2.1 Search strategy
We searched electronic database of PubMed, Cochrane Library, Web of Science, Embase. All included studies were limited to randomized controlled trails (RCTs) to May 12th, 2022, which referred to compare the efficacy and safety of PTNS versus shame for FI. At the same time, the references cited in the included literatures were traced back to ensure that all eligible articles were included. The included articles must be English without geographical and ethnic restrictions. The search terms including “tibial nerve stimulation”, “Faecal incontinence tibial”, “tibial nerve”, “faecal incontinence”, “Bowel Incontinence”, “Incontinence, Bowel”, “Fecal Soiling”, and “Soilings, Fecal”. RevMan5.4 software (Cochrane Collaboratio’s Information Management System) was used for the available pooled date. A narrative review was completed if the data cannot be synthesized. Two independent authors (C.L and FP. Y) searched the electronic databases and assessed the eligibility of the studies. Discussed with a third author (DM. W), if any disagreements existed.

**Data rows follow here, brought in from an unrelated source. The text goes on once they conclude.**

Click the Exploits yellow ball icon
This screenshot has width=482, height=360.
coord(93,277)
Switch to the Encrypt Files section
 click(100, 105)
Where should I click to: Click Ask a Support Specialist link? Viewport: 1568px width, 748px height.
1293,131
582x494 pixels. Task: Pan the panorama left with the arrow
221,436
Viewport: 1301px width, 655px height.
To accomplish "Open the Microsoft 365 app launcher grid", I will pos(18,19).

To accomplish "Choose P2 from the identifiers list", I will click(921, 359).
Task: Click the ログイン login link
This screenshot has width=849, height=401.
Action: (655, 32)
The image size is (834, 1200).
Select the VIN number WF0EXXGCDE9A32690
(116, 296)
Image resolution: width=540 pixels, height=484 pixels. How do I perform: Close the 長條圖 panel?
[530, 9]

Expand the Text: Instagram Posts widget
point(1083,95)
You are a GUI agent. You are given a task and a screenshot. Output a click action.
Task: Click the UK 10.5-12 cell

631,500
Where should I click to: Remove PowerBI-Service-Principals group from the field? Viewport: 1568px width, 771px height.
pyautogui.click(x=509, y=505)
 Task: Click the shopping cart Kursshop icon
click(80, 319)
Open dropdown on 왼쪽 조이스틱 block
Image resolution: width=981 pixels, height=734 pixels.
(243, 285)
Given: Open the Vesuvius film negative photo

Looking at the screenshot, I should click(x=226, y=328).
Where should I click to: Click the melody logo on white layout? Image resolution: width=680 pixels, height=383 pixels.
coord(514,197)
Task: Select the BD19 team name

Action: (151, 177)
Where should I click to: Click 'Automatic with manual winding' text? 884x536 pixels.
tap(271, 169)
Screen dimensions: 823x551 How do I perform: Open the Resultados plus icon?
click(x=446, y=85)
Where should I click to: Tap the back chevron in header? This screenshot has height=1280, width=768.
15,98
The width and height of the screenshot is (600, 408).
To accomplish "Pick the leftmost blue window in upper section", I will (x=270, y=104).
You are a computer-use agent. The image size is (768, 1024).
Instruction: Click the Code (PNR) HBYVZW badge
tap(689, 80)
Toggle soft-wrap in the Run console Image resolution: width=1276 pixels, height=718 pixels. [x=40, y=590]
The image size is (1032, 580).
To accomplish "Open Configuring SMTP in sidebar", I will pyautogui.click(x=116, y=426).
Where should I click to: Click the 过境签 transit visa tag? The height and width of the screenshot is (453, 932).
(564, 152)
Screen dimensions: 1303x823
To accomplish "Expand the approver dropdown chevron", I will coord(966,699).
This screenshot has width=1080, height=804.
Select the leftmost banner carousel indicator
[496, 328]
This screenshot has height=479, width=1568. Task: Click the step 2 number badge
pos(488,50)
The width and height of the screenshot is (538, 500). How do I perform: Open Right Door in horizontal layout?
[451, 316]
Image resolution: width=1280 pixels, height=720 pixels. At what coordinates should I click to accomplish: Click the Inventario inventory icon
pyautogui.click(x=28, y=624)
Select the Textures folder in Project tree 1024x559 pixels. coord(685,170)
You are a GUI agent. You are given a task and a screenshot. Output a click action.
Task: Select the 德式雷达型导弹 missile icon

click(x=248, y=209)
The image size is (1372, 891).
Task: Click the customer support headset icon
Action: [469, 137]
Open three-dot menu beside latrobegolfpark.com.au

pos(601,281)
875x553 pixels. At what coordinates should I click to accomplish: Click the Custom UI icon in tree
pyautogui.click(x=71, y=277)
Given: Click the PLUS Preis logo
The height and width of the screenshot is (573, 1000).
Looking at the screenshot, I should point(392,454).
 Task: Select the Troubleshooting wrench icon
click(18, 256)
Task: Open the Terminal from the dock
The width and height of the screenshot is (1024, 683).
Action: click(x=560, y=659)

2.2 Inclusion and exclusion criteria
Inclusion criteria
1.As for the studies types, which must be randomized controlled trails (RCTs). 2. As for the subjects (≥18 years old), who were suffered from FI symptoms and feeble for the previously conservatives treatments. 3. As for the experimental group, which must received PTNS treatments. 4. As for the control group, the procedures were the same as PTNS without current powered. 5. As for the outcome indicators, which must include at least one primary outcome measures. 6. As for the provided data, which were sufficient so as to calculate the effect size. 7. full text must be available.
exclusion criteria
1.Duplicated studies, review articles, comment, case series and observational studies; 2. Patients had a history of malignancy; 3. The subjects were related with neurological diseases, including diabetic nephropathy, multiple sclerosis and Parkinson disease; 4. Pregnancy, women during child-bearing age should firstly finished pregnancy test; 5. Anatomical limitations which failed to provide placements of the needle electrode; 6. Other diseases misfitted for stimulation including bleeding disorders, cardiac pacemakers, peripheral vascular diseases and lower leg cellulitis; 7. Absence of anorectum for surgical resection or birth defect; 8. Chronic bowel diseases with chronic uncontrolled diarrhoea and systemic infections.
2.3 Quality assessment
All researchers independently evaluated the quality of included RCTs by using Cochrane risk of bias tool which including 7 domains: sequence generation and allocation sequence concealment (selection bias), blinding of participants and personnel, blinding of outcome assessments, selective reporting (reporting bias), incomplete outcome data (attrition bias), and other bias (e.g. fund assistance and baseline comparability). “Low risk”, “high risk” or “unclear risk” were marked in all domains. We used the RevMan 5.4 (Cochrane Collaboration’s Information Management System) to analyze risks and applicability.
2.4 Data extraction
Three authors (C.L, FP.Y and DM.W) independently screened and extracted information and data from the included studies, in order to ensure the integrity and accuracy, if any disagreements existed, a final decision was made with a fourth investigator (KY. P). The extracted information included first author, publication years, country, gender, mean age, sample size, experimental and intervention procedures and duration of follow-up. If necessary, we contacted the authors within the eligible trials by phone, fax, or e-mail to obtain missed valuable information.
2.5 Statistical analysis
We operated Meta-analysis by using RevMan 5.4. For the continuous data, mean and standard deviation (SD) were used to calculate the Mean Difference (MD) and 95% confidence interval (CI). And the Risk Ratio (RR) with 95% CI was applied to analyze the dichotomous data among the two groups. P<0.05 represented a statistical significance in all indicators. I2 statistic test was used to detect the heterogeneity among the included studies, when the results shown more than 50%, we seen it as the high heterogeneity with random-effects model (Inverse-Variance method), if meta-analysis was possible. Conversely, we used the fixed-effects model (Inverse-Variance method) to analysis. Unfortunately, only 4 RCTs[14-17] included in our review, sensitivity analysis and publication bias were not been conducted.